Look below for the line with "Where should I click to: Click"; begin the copy there and stop after the line with "The width and height of the screenshot is (528, 342).", keeping the text exact and the pictures out.
==*==
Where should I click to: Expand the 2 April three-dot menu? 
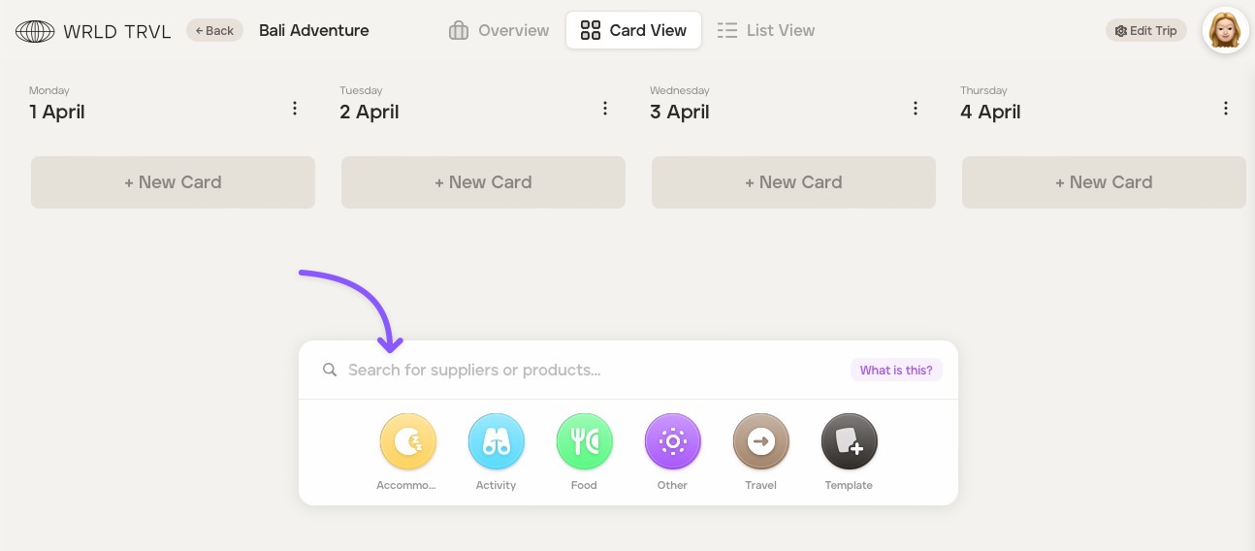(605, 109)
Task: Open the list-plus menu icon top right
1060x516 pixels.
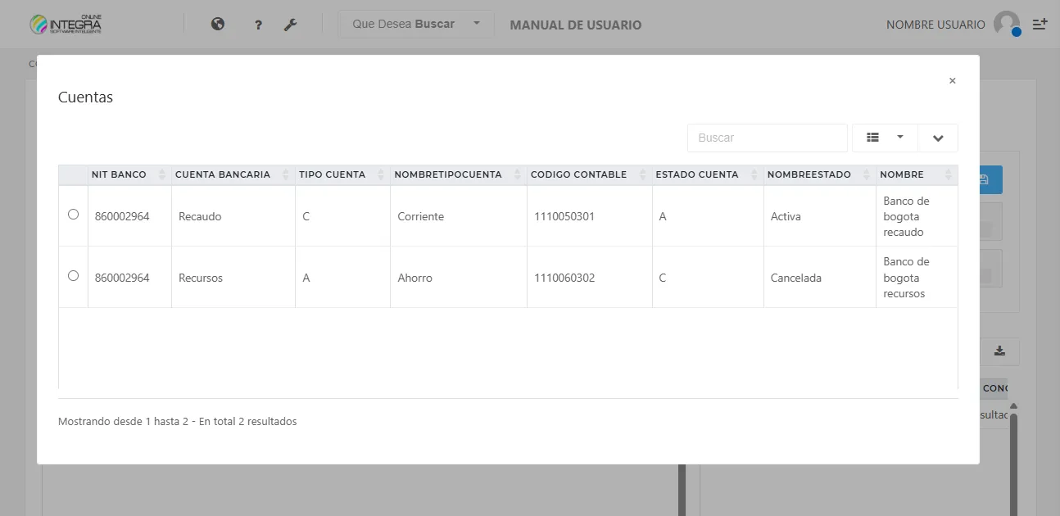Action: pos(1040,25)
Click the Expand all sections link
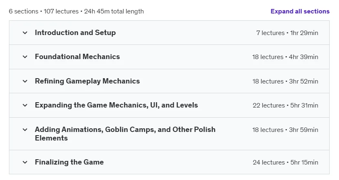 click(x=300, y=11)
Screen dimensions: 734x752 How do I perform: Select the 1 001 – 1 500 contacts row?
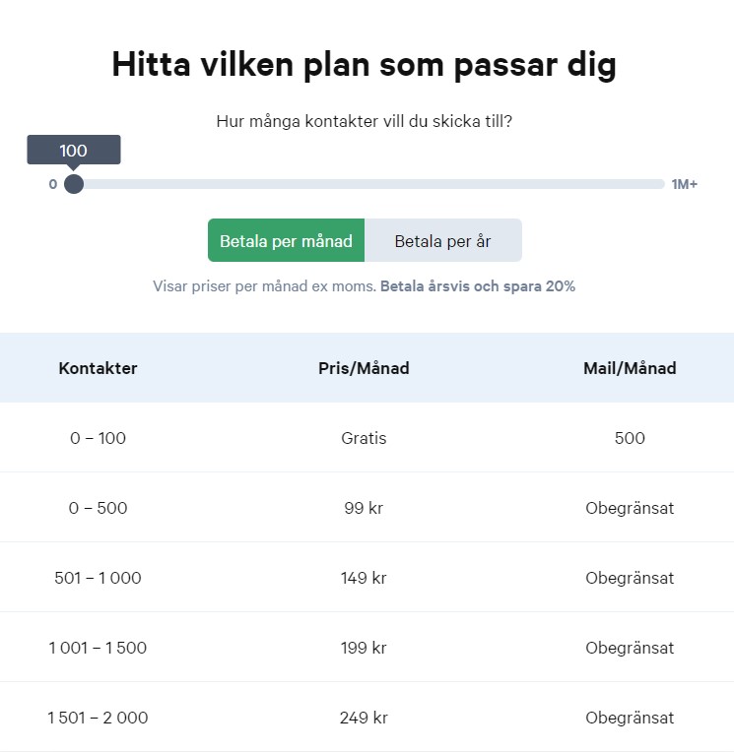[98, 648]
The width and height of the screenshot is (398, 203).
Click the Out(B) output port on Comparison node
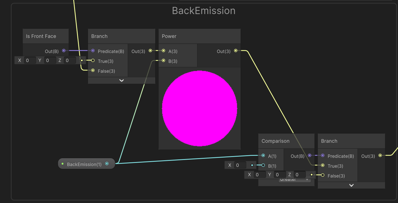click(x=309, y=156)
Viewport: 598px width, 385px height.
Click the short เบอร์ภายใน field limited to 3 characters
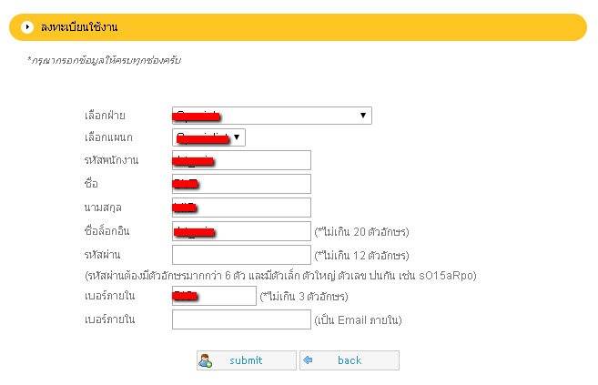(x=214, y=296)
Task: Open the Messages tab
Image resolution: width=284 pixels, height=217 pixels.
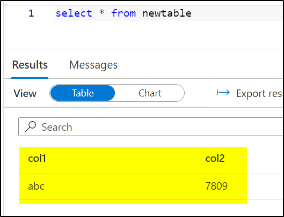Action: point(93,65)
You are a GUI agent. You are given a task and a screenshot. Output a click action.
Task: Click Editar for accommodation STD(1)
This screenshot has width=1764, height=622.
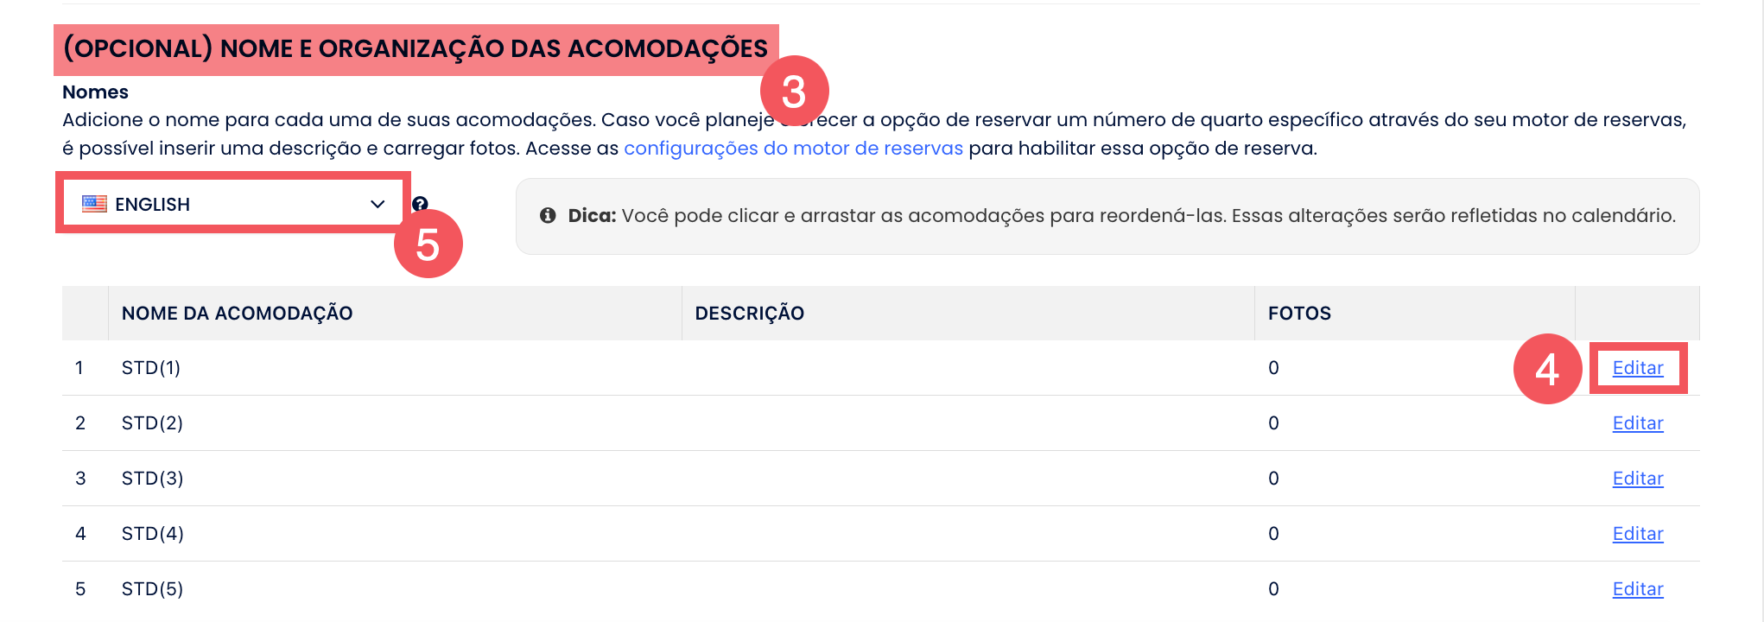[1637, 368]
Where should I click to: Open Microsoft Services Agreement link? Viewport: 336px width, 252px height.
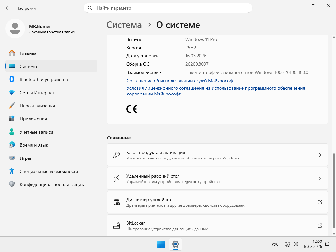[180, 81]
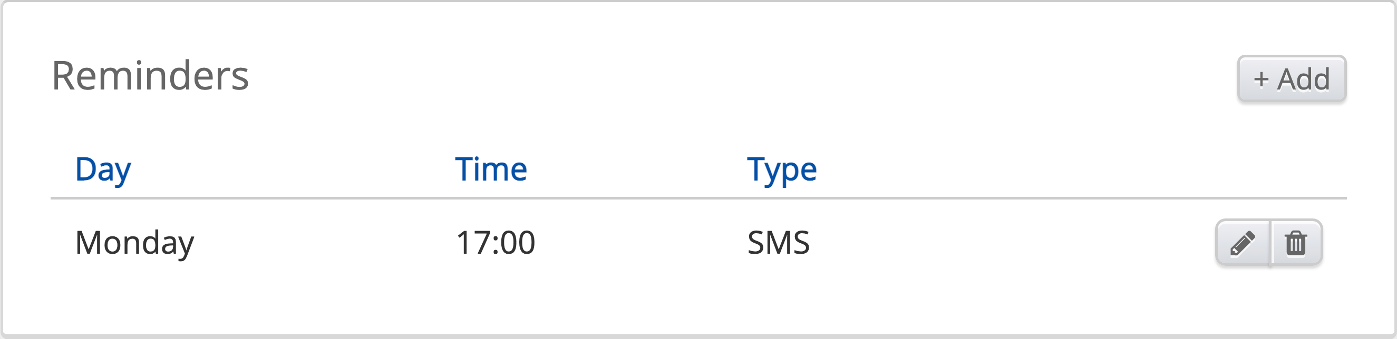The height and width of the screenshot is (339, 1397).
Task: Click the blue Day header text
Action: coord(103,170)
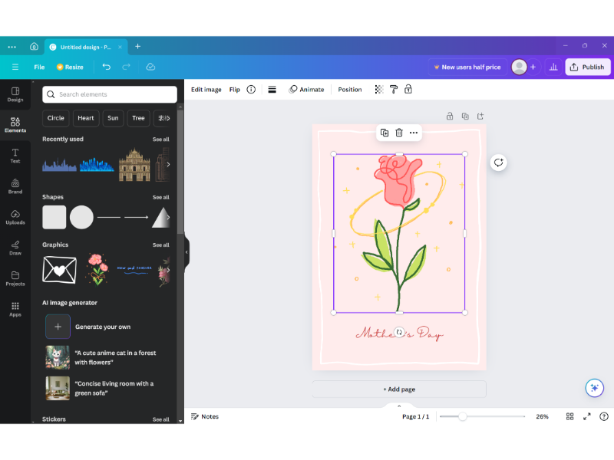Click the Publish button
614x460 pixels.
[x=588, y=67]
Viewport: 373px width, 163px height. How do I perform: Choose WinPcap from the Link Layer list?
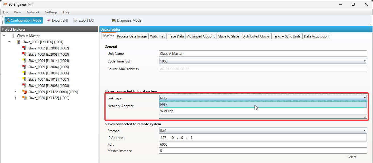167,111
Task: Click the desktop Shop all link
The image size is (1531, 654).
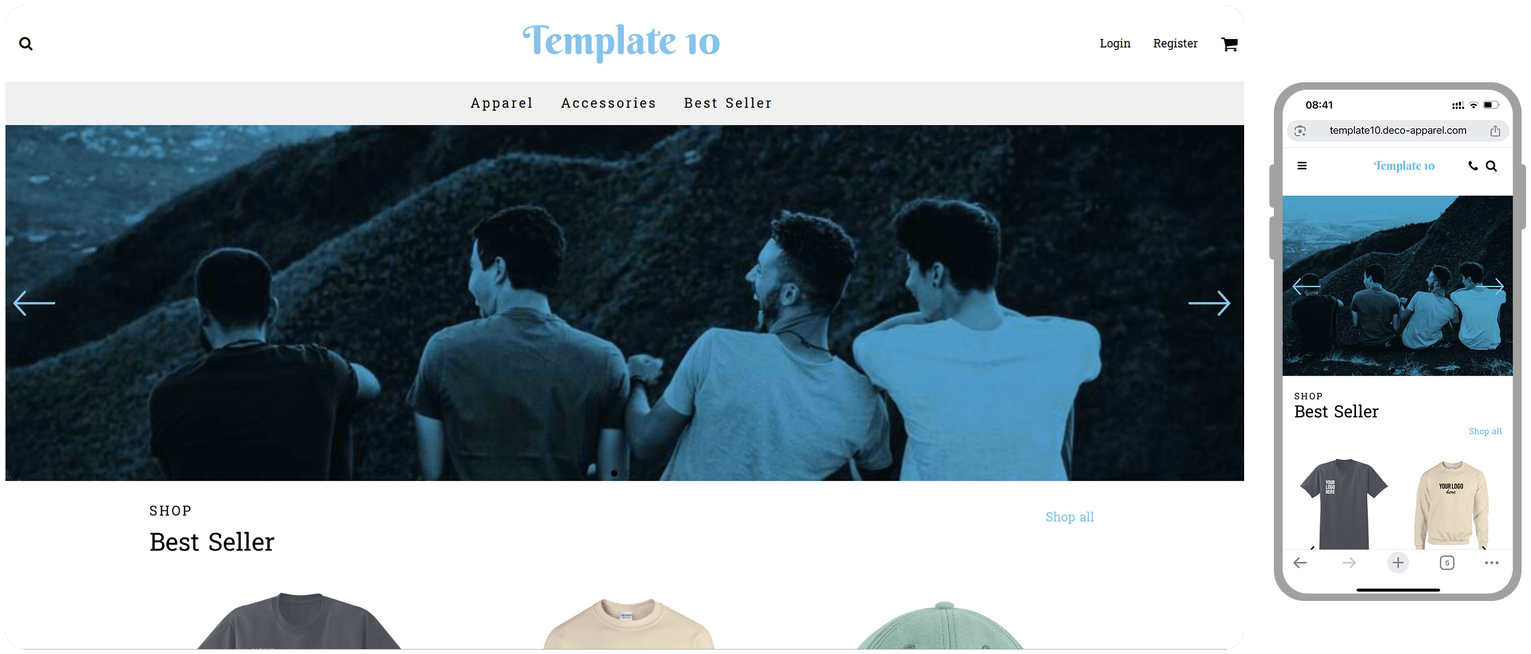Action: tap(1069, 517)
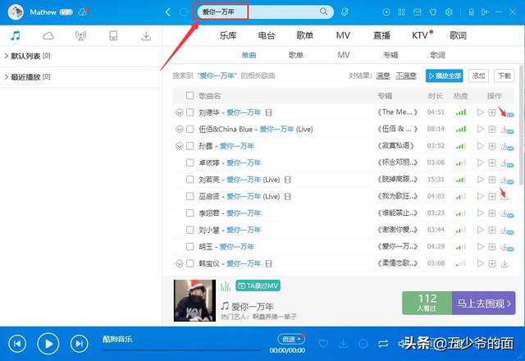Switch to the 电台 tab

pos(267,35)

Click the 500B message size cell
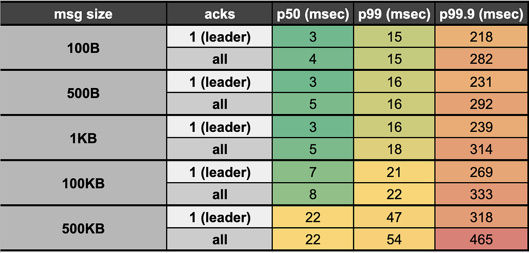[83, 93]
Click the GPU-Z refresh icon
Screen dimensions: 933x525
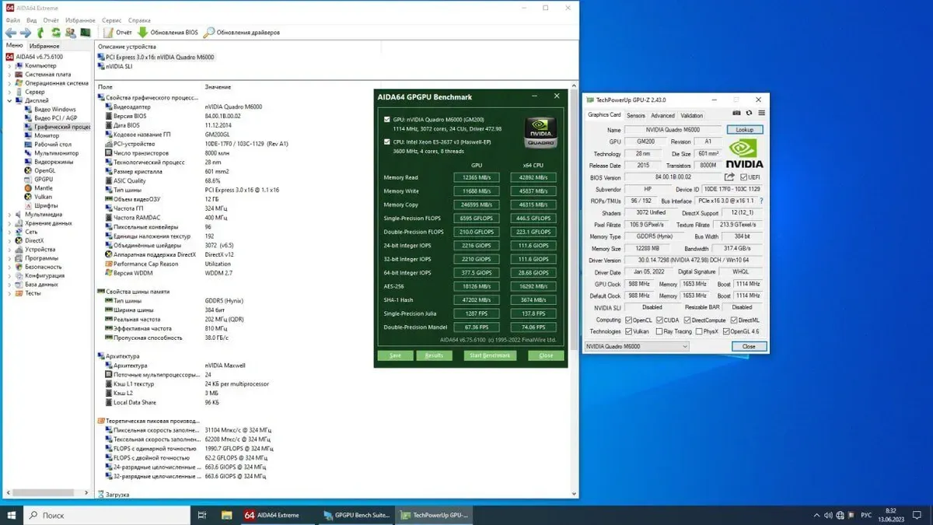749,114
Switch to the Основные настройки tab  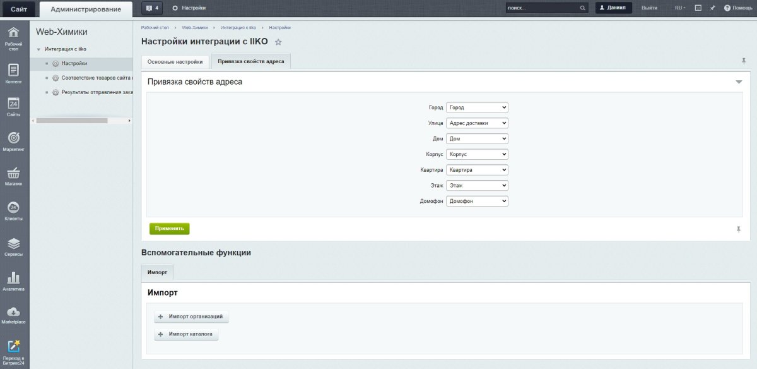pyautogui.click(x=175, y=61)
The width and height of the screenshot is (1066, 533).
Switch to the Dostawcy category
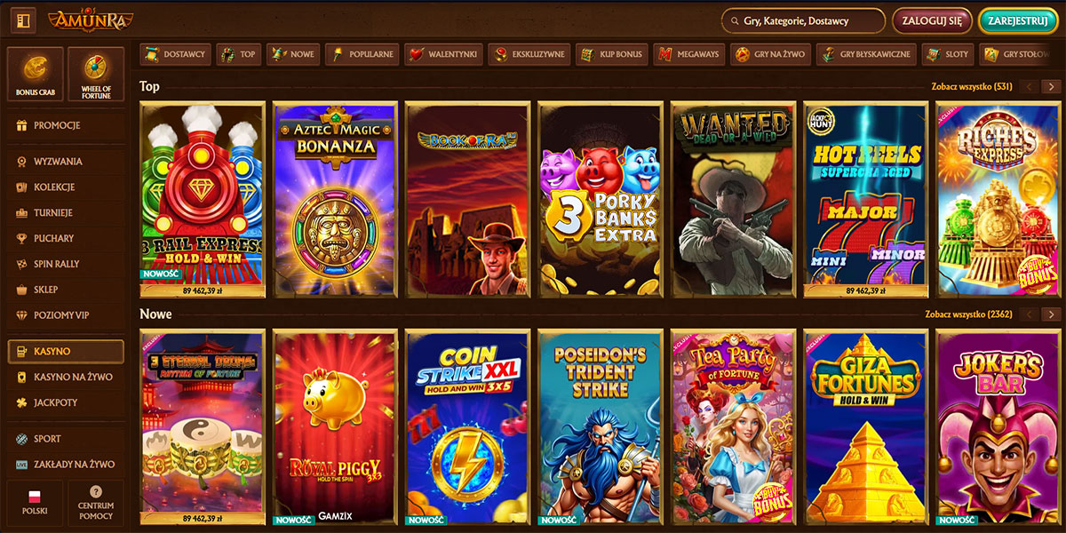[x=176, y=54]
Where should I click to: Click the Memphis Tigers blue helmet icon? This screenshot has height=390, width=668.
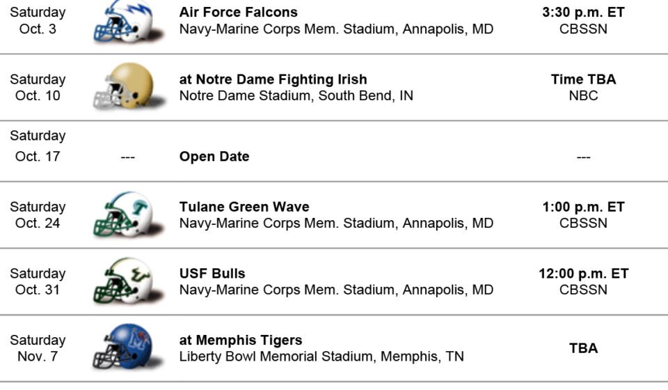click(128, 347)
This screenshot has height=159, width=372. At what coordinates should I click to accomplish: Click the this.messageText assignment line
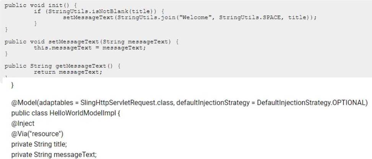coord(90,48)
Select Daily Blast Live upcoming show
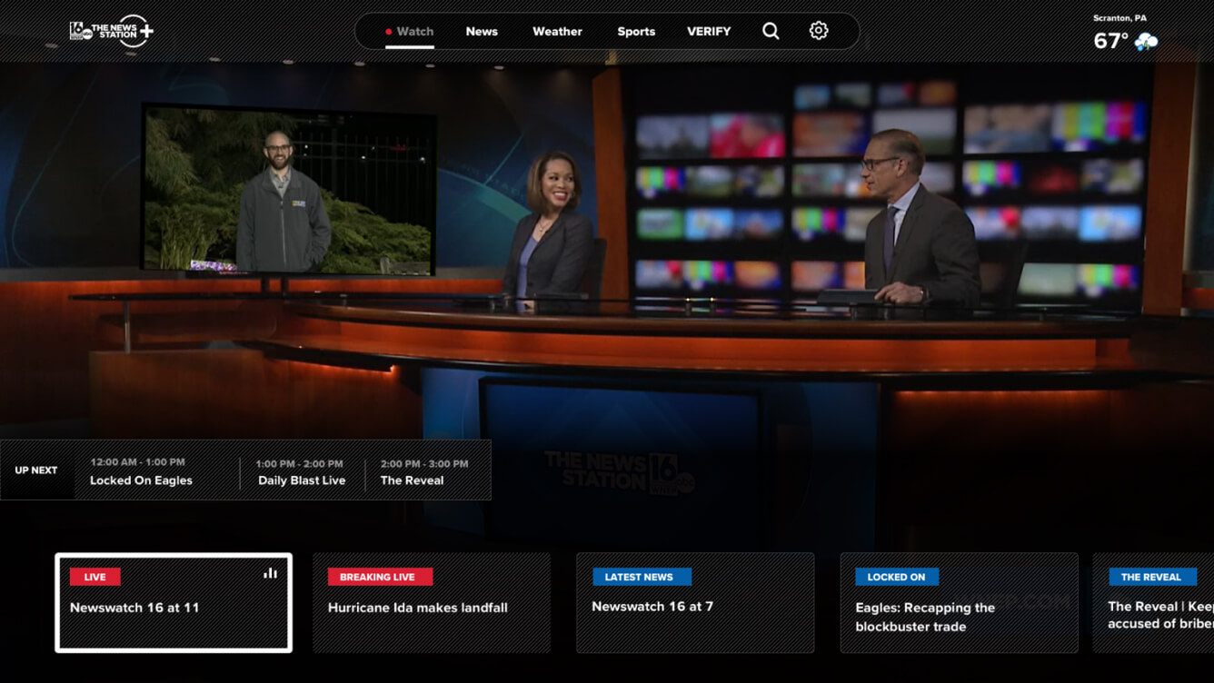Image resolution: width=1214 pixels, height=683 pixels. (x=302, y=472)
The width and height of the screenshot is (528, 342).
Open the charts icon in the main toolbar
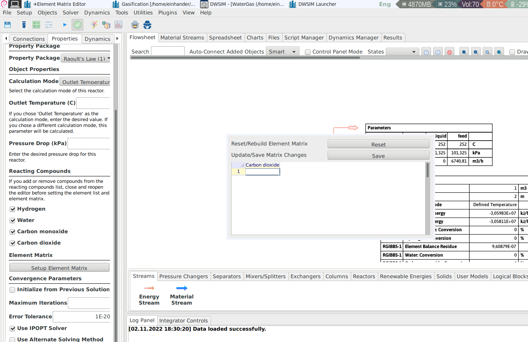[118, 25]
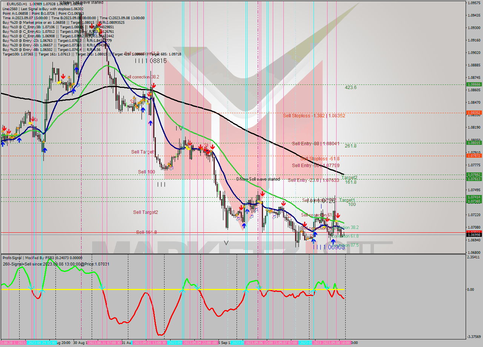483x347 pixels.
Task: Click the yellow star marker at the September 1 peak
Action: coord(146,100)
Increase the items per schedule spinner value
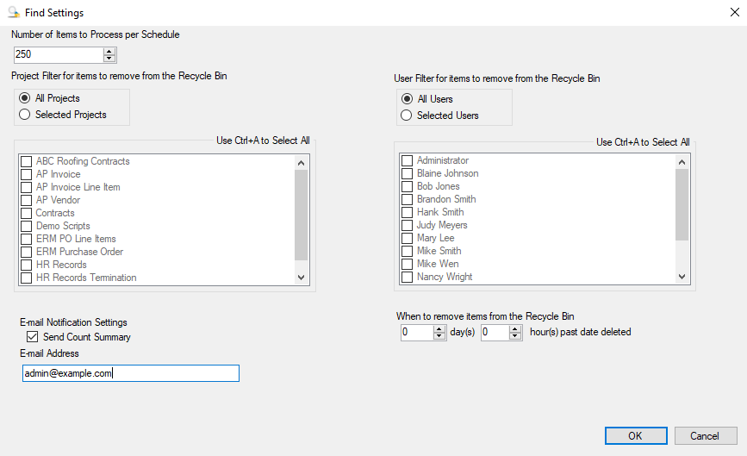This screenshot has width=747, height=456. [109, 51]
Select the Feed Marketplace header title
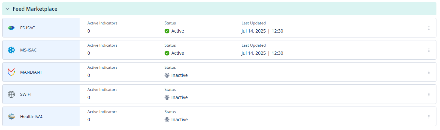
==*==
## RESULT OF THE TASK:
Where should I click to: Click the Memphis Tigers blue helmet icon? This screenshot has height=390, width=668.
click(128, 347)
This screenshot has height=159, width=372. At what coordinates should I click to accomplish: Click the this.messageText assignment line
coord(90,48)
Select Daily Blast Live upcoming show
Image resolution: width=1214 pixels, height=683 pixels. (x=302, y=472)
The width and height of the screenshot is (528, 342).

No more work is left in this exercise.